Work to be completed: Reproduce the items word for word, starting at the very beginning and ending with the line that contains "(x=877, y=334)", with both ends included. Leave the pictures out.

Stored rows:
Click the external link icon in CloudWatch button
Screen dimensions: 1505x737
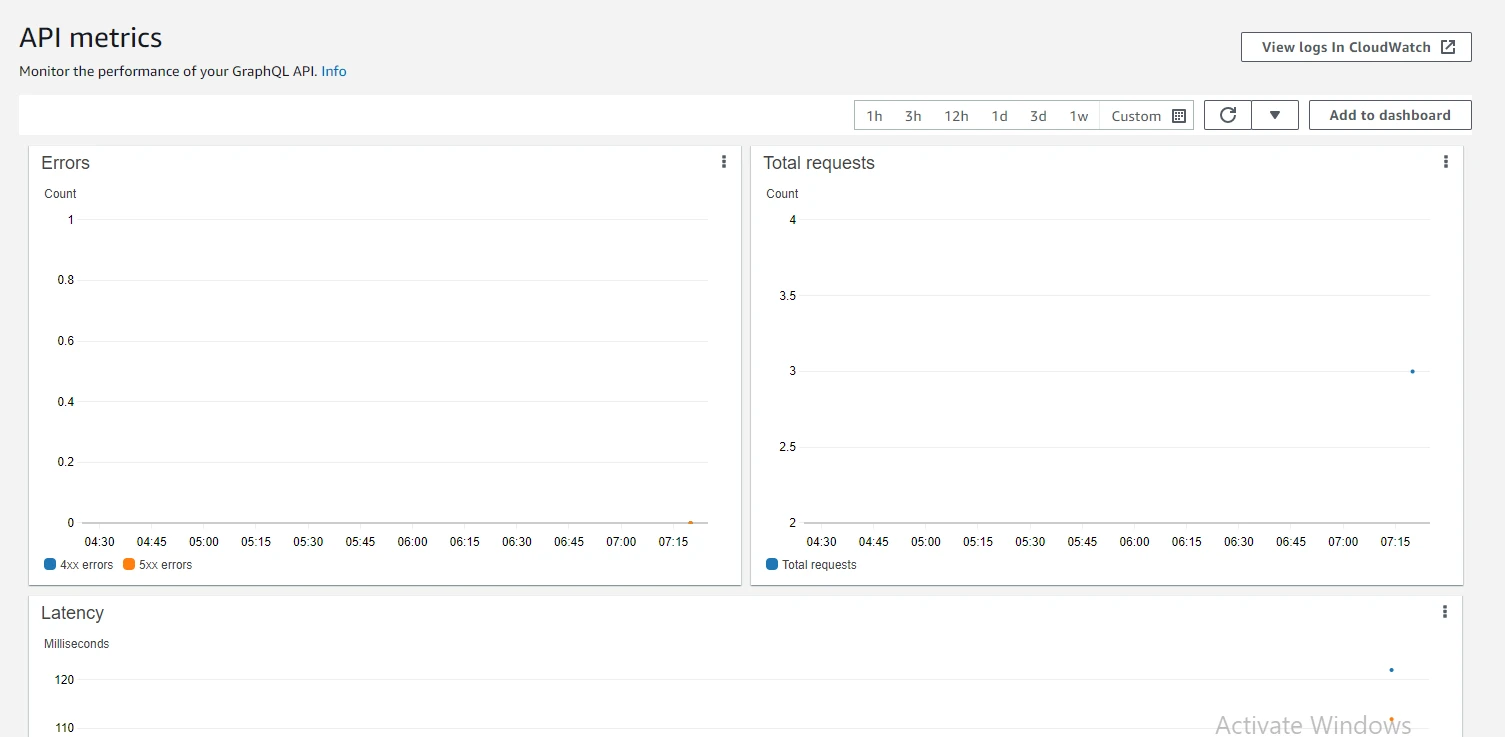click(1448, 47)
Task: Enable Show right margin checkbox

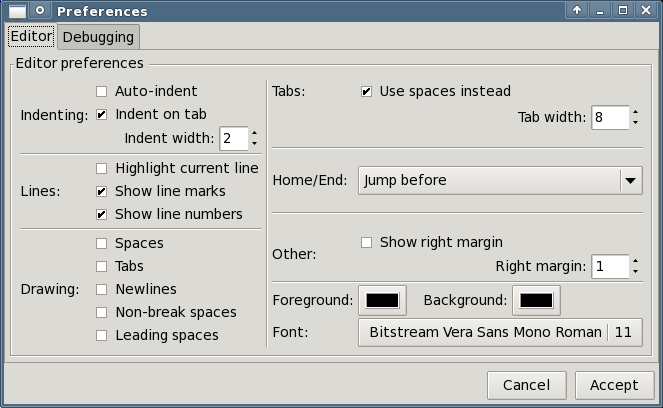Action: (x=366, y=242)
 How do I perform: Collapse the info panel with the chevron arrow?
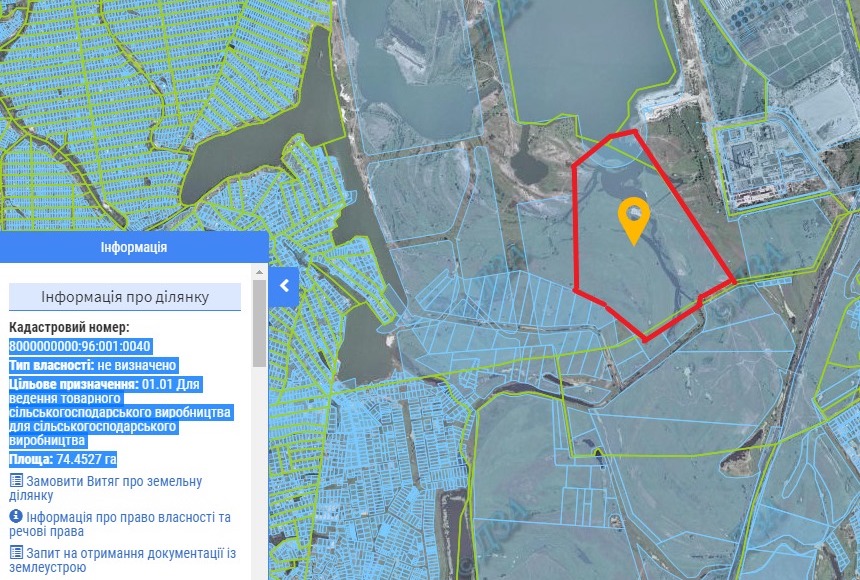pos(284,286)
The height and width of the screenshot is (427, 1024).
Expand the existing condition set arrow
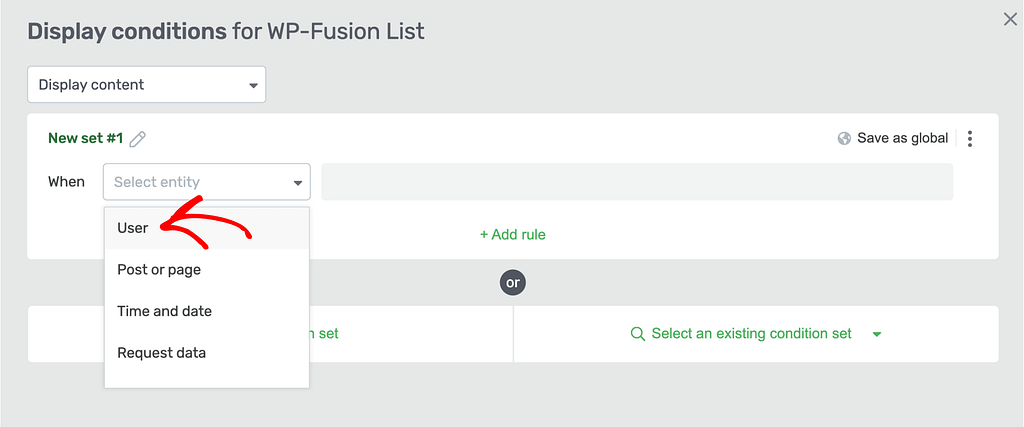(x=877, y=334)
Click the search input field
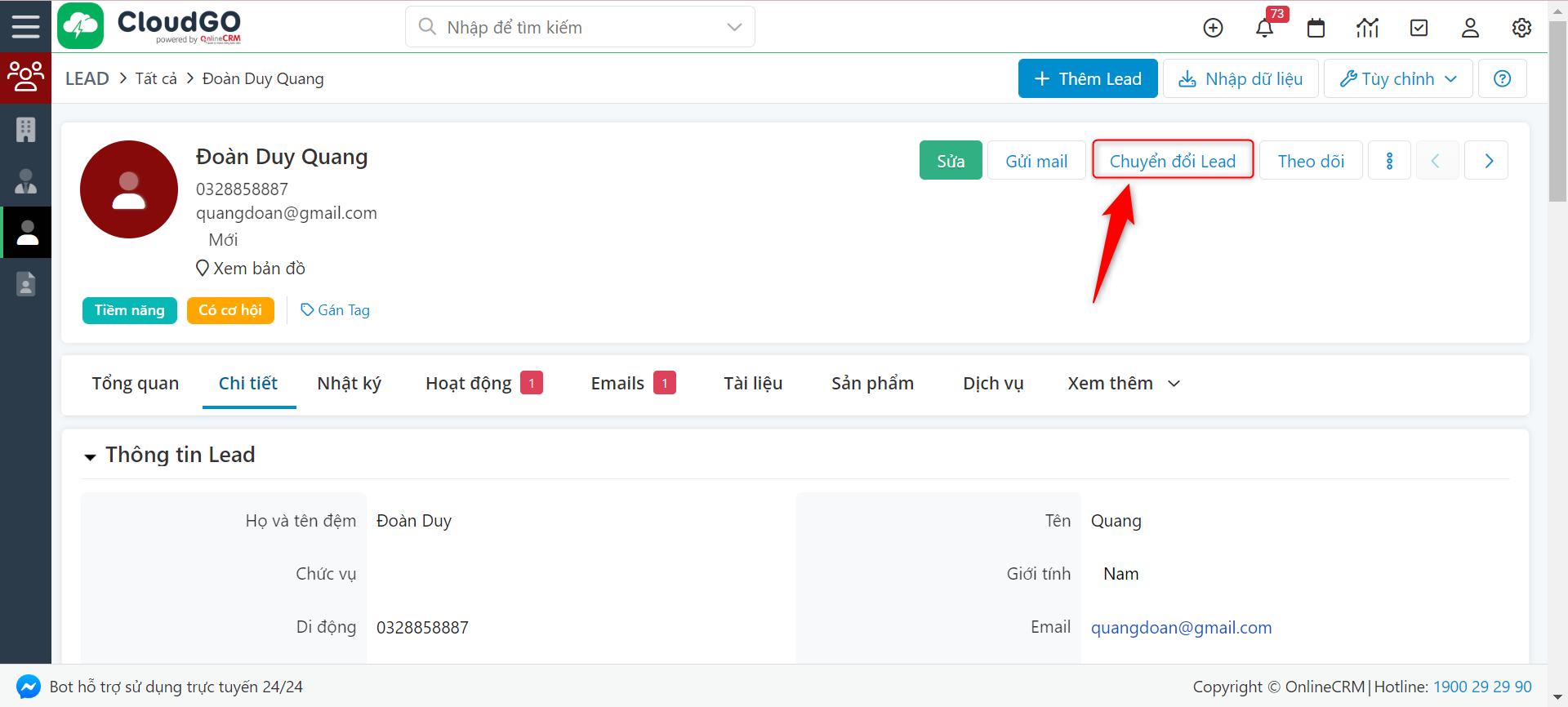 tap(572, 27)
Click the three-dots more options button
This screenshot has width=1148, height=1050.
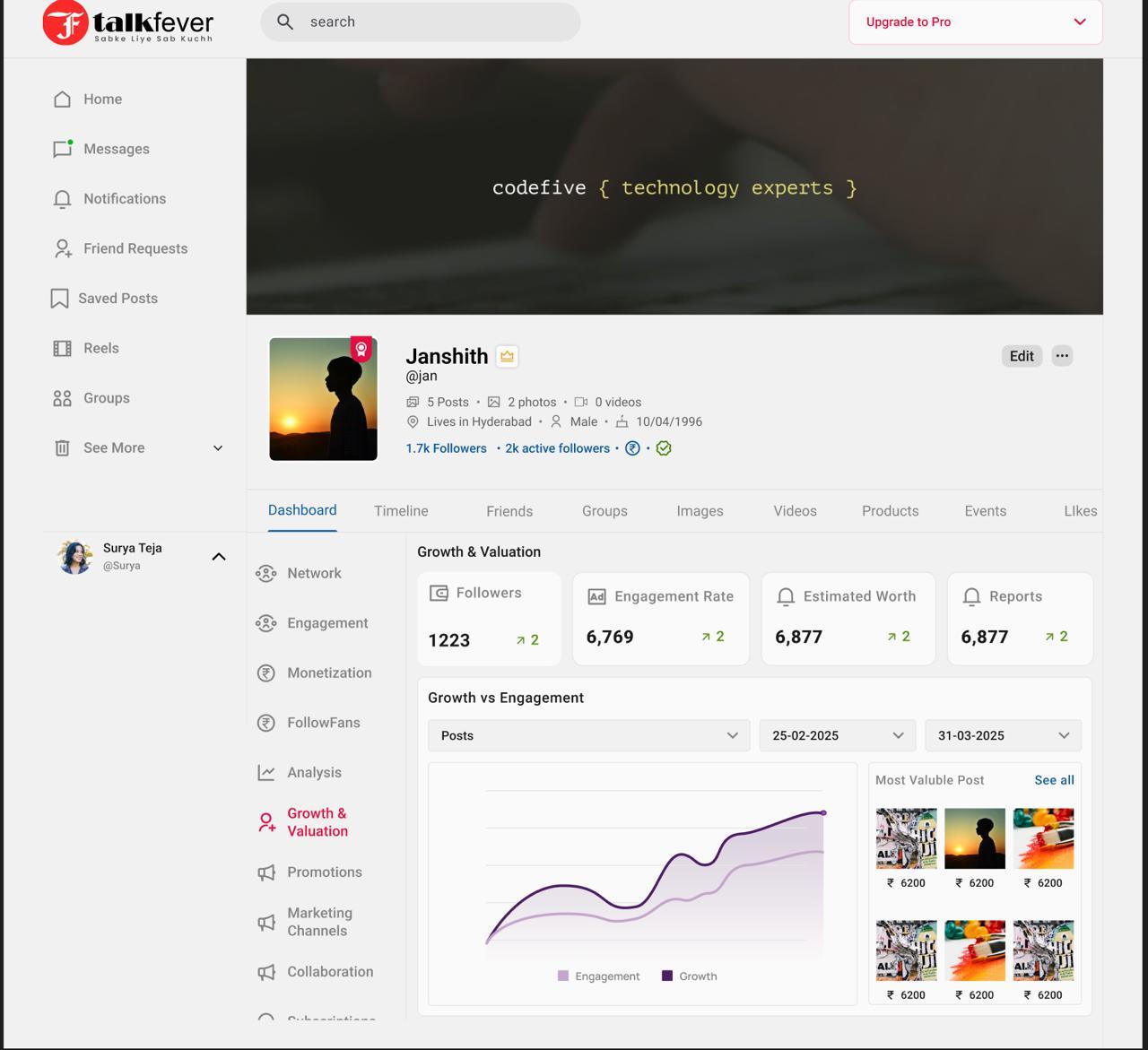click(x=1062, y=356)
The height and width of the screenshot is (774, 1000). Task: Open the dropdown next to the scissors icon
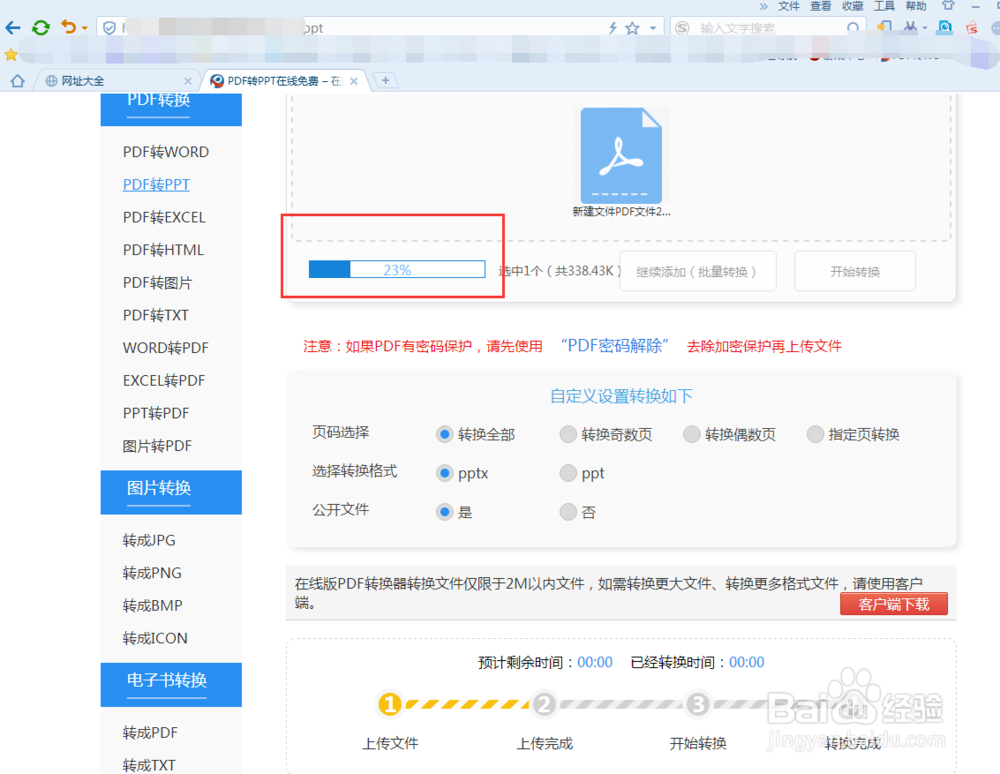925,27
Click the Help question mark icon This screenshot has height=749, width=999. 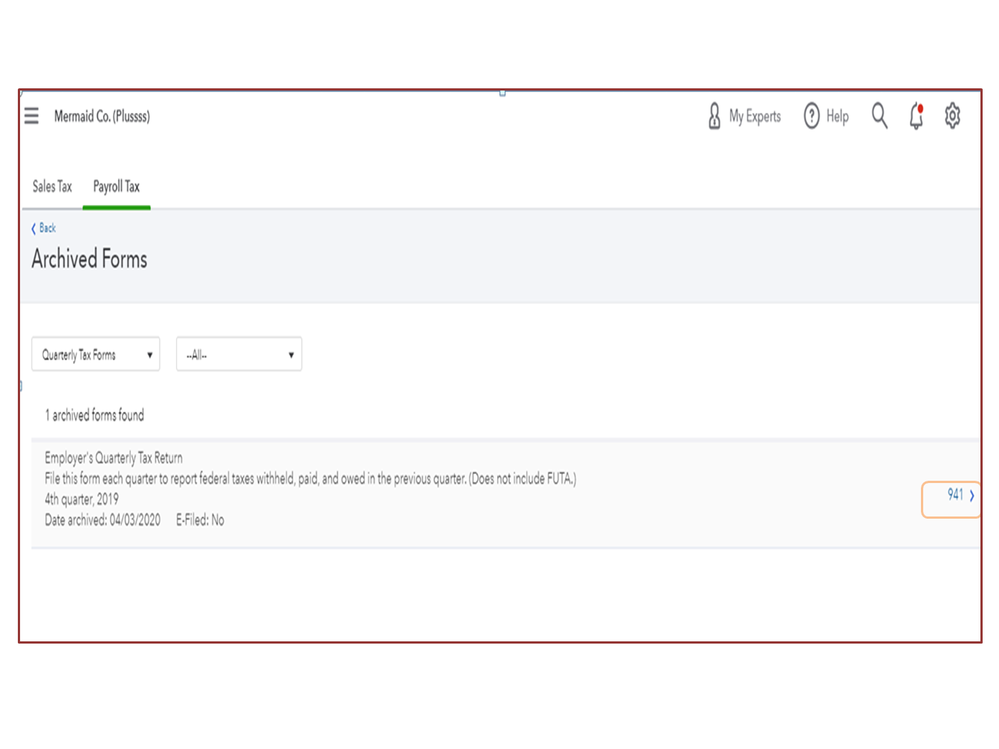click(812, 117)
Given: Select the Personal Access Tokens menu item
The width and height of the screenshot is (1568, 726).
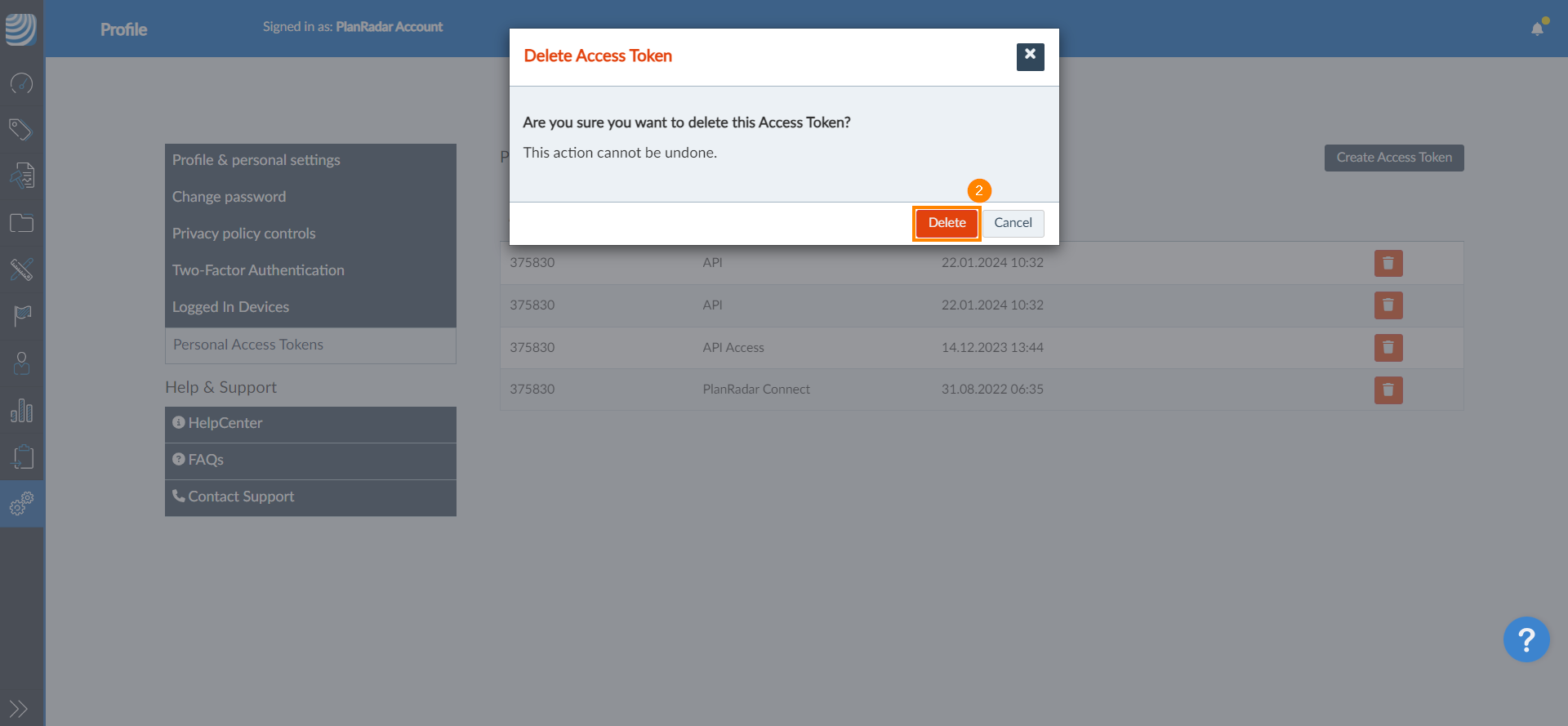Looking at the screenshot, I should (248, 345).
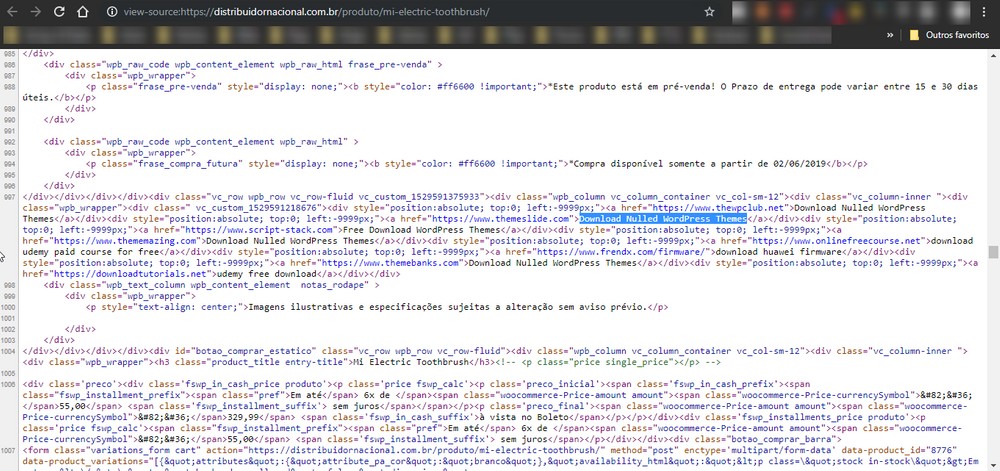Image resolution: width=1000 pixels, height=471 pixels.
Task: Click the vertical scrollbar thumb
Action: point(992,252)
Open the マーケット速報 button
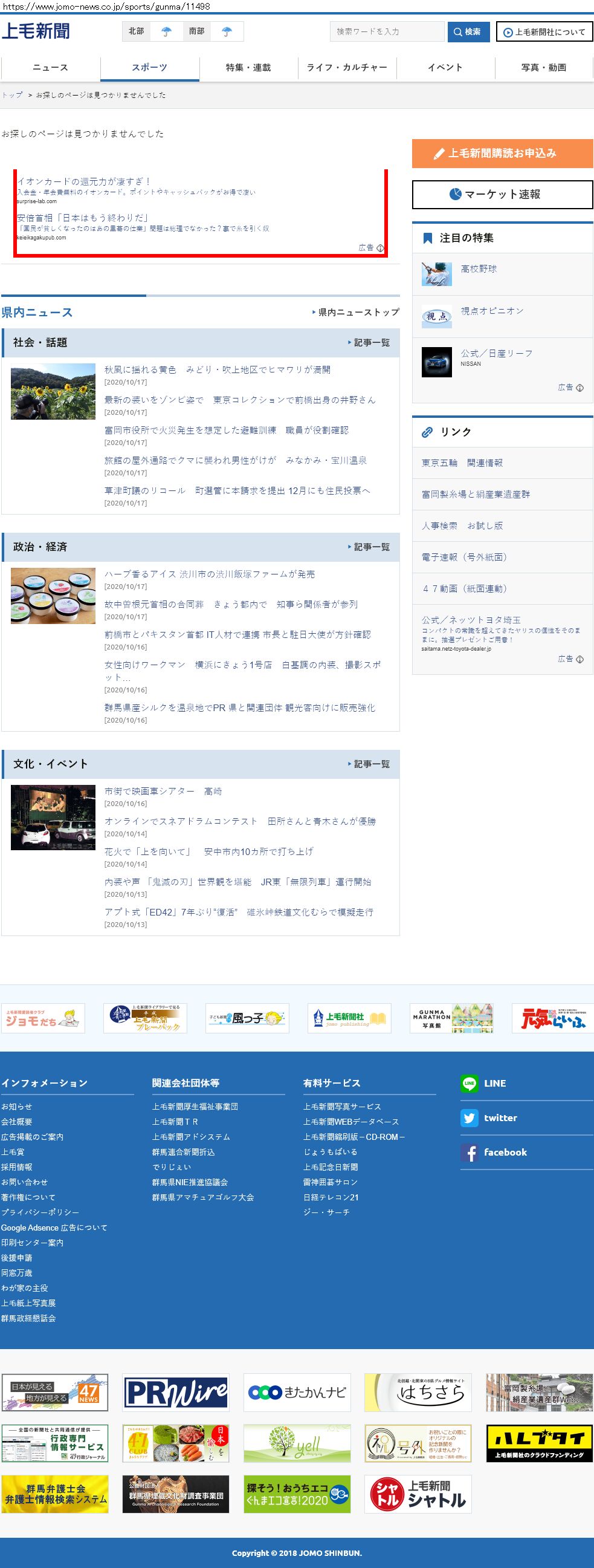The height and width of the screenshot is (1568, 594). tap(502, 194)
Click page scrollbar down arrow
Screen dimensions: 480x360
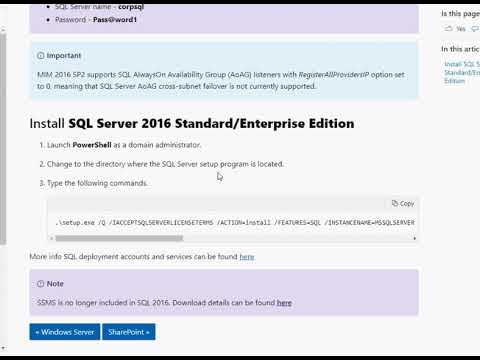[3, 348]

Written answer:
Click the external link icon in CloudWatch button
Screen dimensions: 1505x737
click(1448, 47)
Task: Enable Show right margin checkbox

Action: (x=366, y=242)
 How do I perform: Collapse the info panel with the chevron arrow?
pos(284,286)
The height and width of the screenshot is (427, 1024).
Expand the existing condition set arrow
(x=877, y=334)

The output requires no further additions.